* Rows for finding displayed items:
•••••

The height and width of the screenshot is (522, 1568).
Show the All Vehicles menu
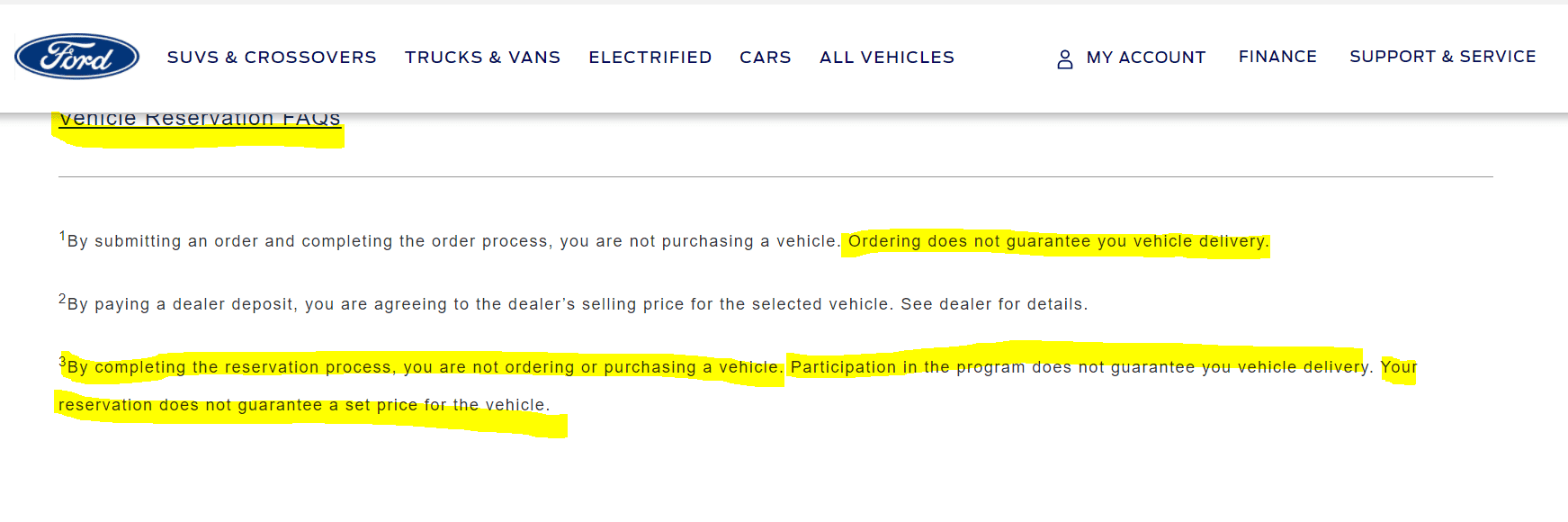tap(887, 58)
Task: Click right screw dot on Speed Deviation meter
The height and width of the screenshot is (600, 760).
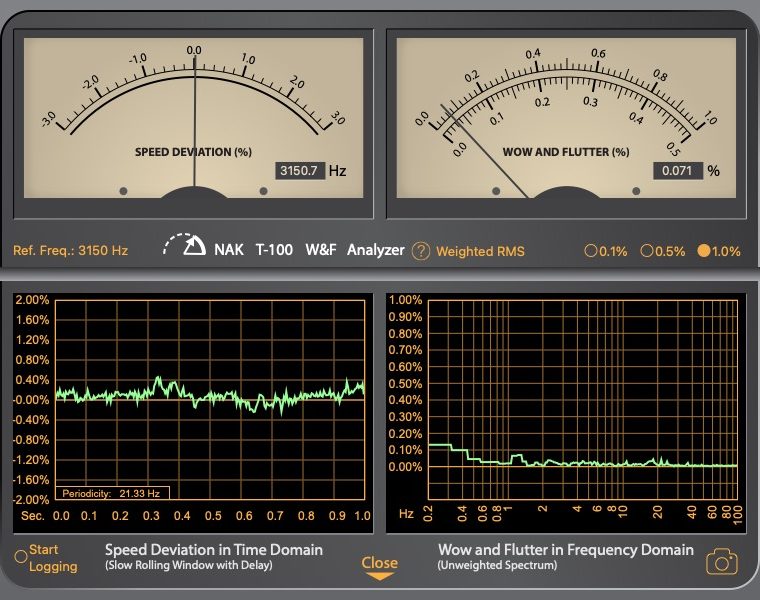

•••••

* WHAT IS ASKED:
Copy the text of every row above word for word, leaving out the pictures.

* WRITTEN SOLUTION:
The height and width of the screenshot is (522, 1568).
Show the All Vehicles menu
tap(887, 58)
Task: Click right screw dot on Speed Deviation meter
The height and width of the screenshot is (600, 760).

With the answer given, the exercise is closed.